Stored items from a collection:
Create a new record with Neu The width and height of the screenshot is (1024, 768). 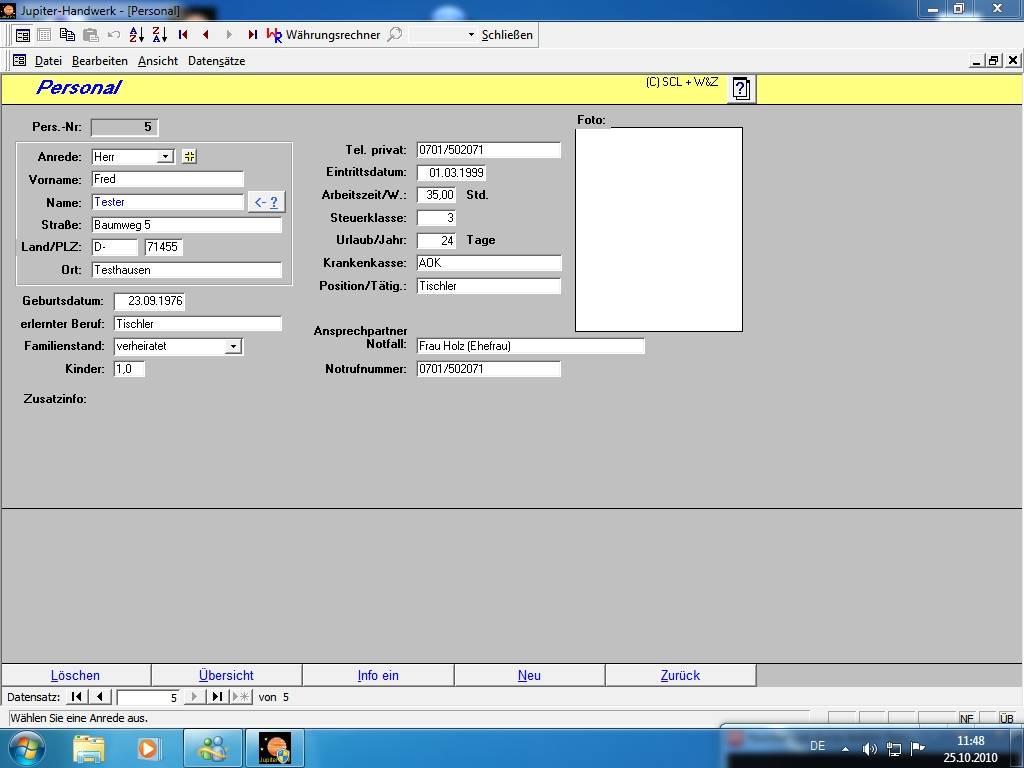pyautogui.click(x=529, y=675)
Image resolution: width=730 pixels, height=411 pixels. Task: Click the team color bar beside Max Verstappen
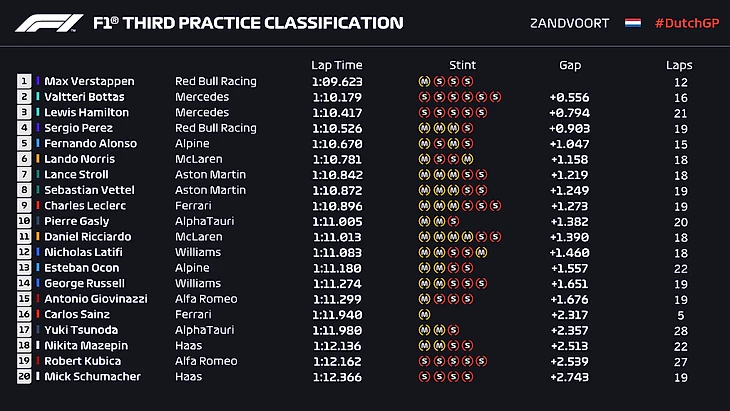tap(37, 81)
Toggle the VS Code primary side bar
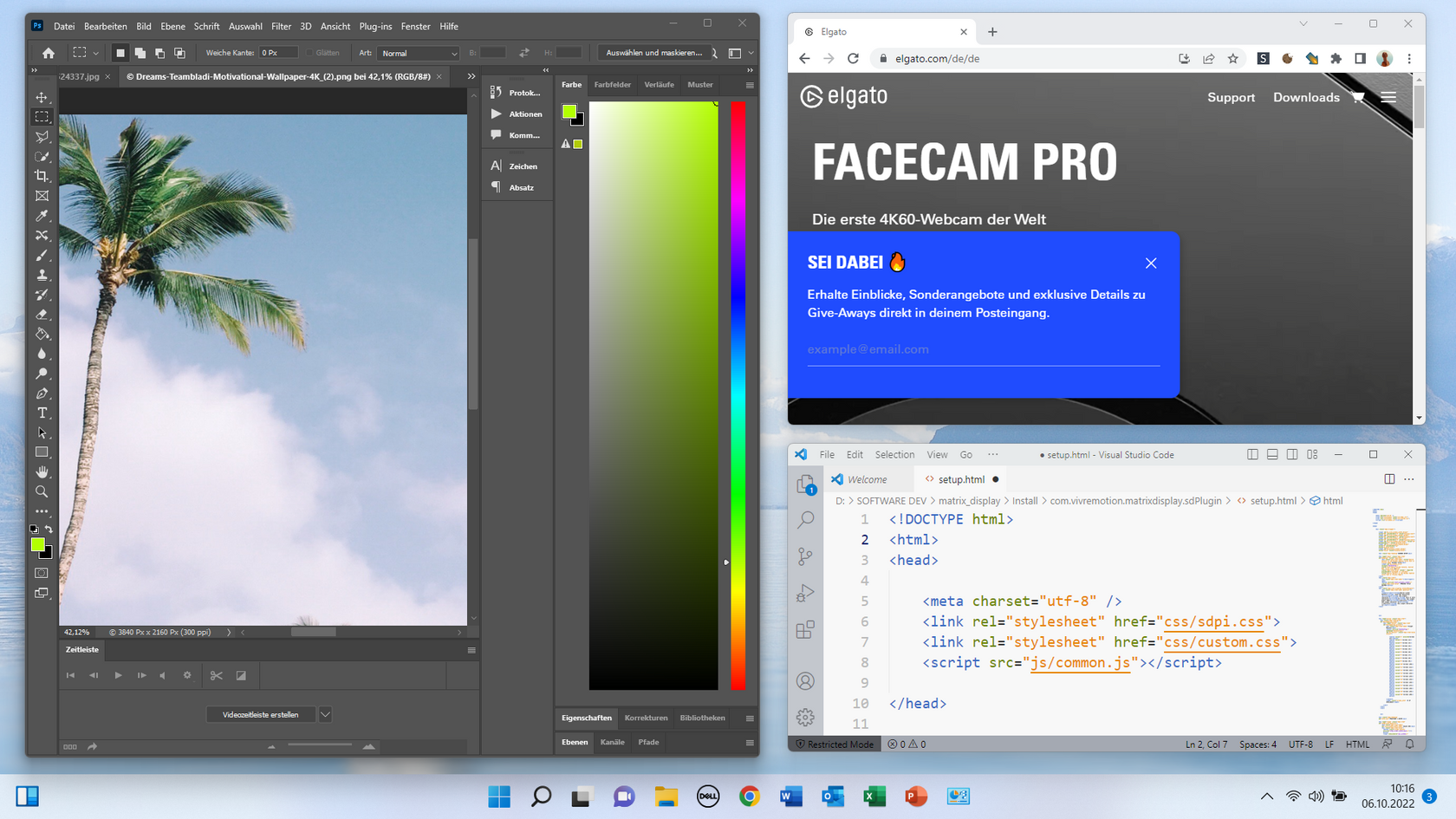Viewport: 1456px width, 819px height. click(x=1252, y=454)
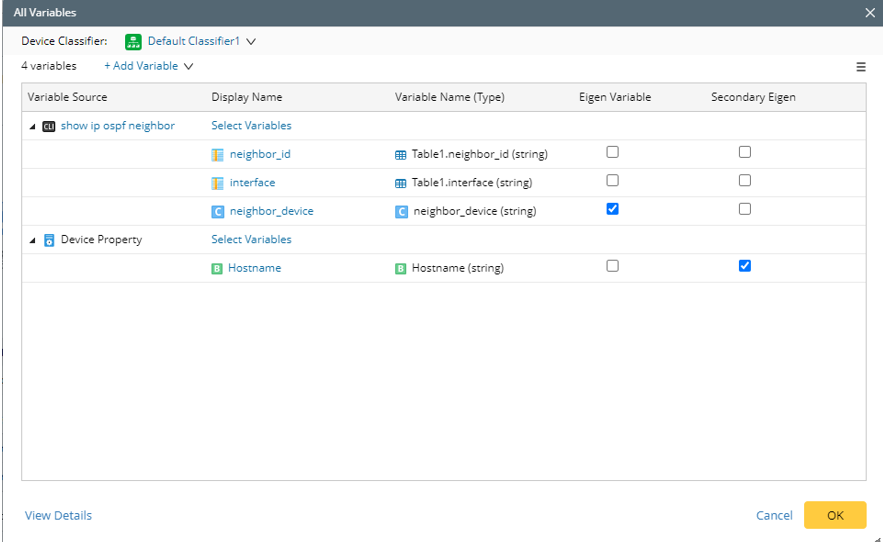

**WORK ORDER**
Word for word, give again the lines from the line with "Image resolution: width=730" through the end of the records above, with both ends included and the pictures left out.

**SOLUTION FOR THIS EXERCISE**
Image resolution: width=730 pixels, height=411 pixels. Task: Click the team color bar beside Max Verstappen
tap(37, 81)
Toggle the VS Code primary side bar
Viewport: 1456px width, 819px height. click(x=1252, y=454)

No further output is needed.